Categorized | Franchise

Turning Old Clothes Into Retail Gold

Kerstin (pictured) and her husband Spencer Block opened the first Buffalo Exchange store in Tucson in 1974.

Inc. 5000 Applicant of the Week Buffalo Exchange lets savvy shoppers buy, sell, or trade clothes and accessories on consignment, and is still growing after 40 years.

As we reveiw applications for the 2012 Inc. 500|5000, we thought it would be worthwhile to shine a spotlight on some of the companies that are vying to appear on our ranking of the fastest-growing private companies in the U.S. One that caught our eye was Tucson, Arizona-based Buffalo Exchange.

Kerstin Block’s life passion is fashion. And like many successful entrepreneurs, she managed to turn her passion into a successful business.

“I was addicted to shopping for used stuff and bargains, and I figured maybe I was not the only person,” she says.

In 1974, Block and her husband opened the first Buffalo Exchange store in Tucson. According to her, it was the first for-profit store to offer customers the opportunity to buy, sell, or trade clothes and accessories on consignment, a model that has resulted in steady profit growth and expansion since the store’s inception. Now, nearly 40 years later, Buffalo Exchange boasts 42 stores, three franchise locations and more than $72 million in yearly revenue.

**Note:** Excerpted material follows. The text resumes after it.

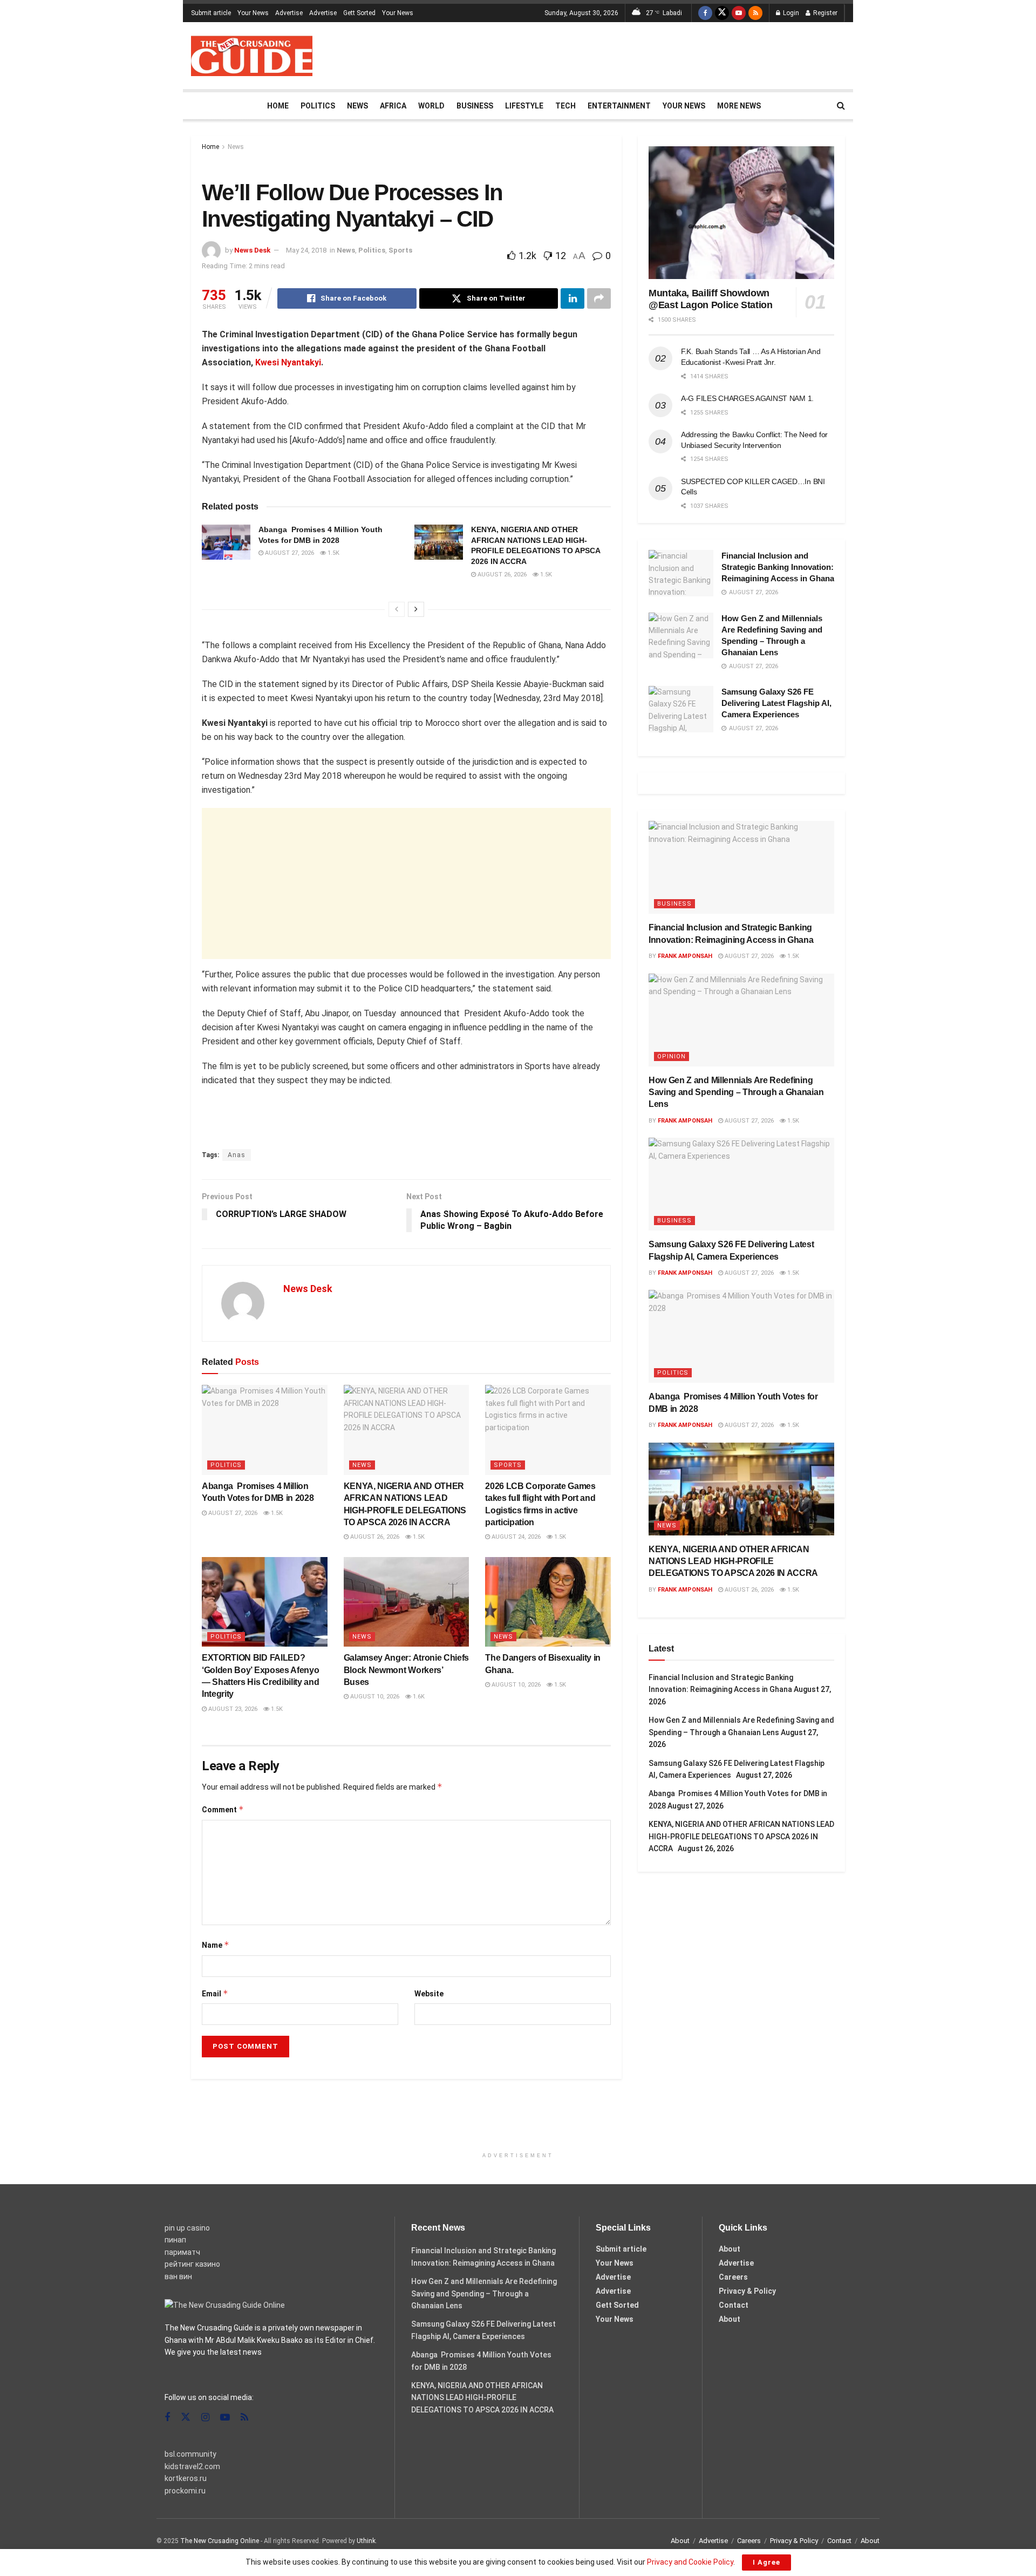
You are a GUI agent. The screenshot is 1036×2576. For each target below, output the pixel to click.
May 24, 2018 (306, 250)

Kerstin, 70, originally came to the U.S. from her native Sweden in 1960 to study at the University of Arizona, and returned for good in 1968 after marrying her husband, a U.S. citizen. She started her fashion career working at the Marshall Field’s in Chicago, but was fired for getting pregnant.

After that, she decided to turn her insatiable urge to shop into a store.

“The motivation was that I wanted to buy all these things for myself,” she says. “But I knew there were other people as equally crazy about this as me.”

For $100 per month, Kerstin and Spencer rented a storefront and named it Buffalo Exchange. (Kerstin thought the buffalo was an iconic American symbol.)

The business model is much the same today as it was in 1974: Buffalo Exchange buys clothes at 35% of what it plans to sell them for, or gives sellers 50% off the sale value if they elect to trade. If an item isn’t sold within a month, which Kerstin says is atypical, its price gets cut in half. The company’s cost of goods sold is around 45%, a model that has spurned slow but steady growth.

After a successful first year, the Blocks expanded into the space next door. The company outgrew that location, and opened up a second Tucson location. The continued success led the Blocks to dispatch employees to different cities to open up new locations. Next came Tempe, Arizona; then the California Bay Area in 1978; then Southern California; from there, Oregon and Texas; and then to New York City and other cities along the East Coast. Buffalo Exchange is now available in 15 states nationwide.

However, Kerstin’s store is no longer the only consignment shop on the block. Kerstin ran Buffalo Exchange with her brother-in-law, Gerald Block, for many years. But in 1991, the two had a falling out, and shortly thereafter Gerald co-founded Crossroads Trading Co., Buffalo Exchange’s chief competitor. Kerstin claims that Crossroads opens stores in locations where Buffalo Exchange is already established.

“We do it all first, and then they copy us,” she says. “But (the competition) has made me a better businessperson.”

Despite saying that his business relationship with Kerstin failed, Gerald says Buffalo Exchange is a “good competitor” run by “good people.”

Kerstin has remained unfazed. This year, her company is projected to increase revenue by about $4 million and to open a new location in Washington, D.C.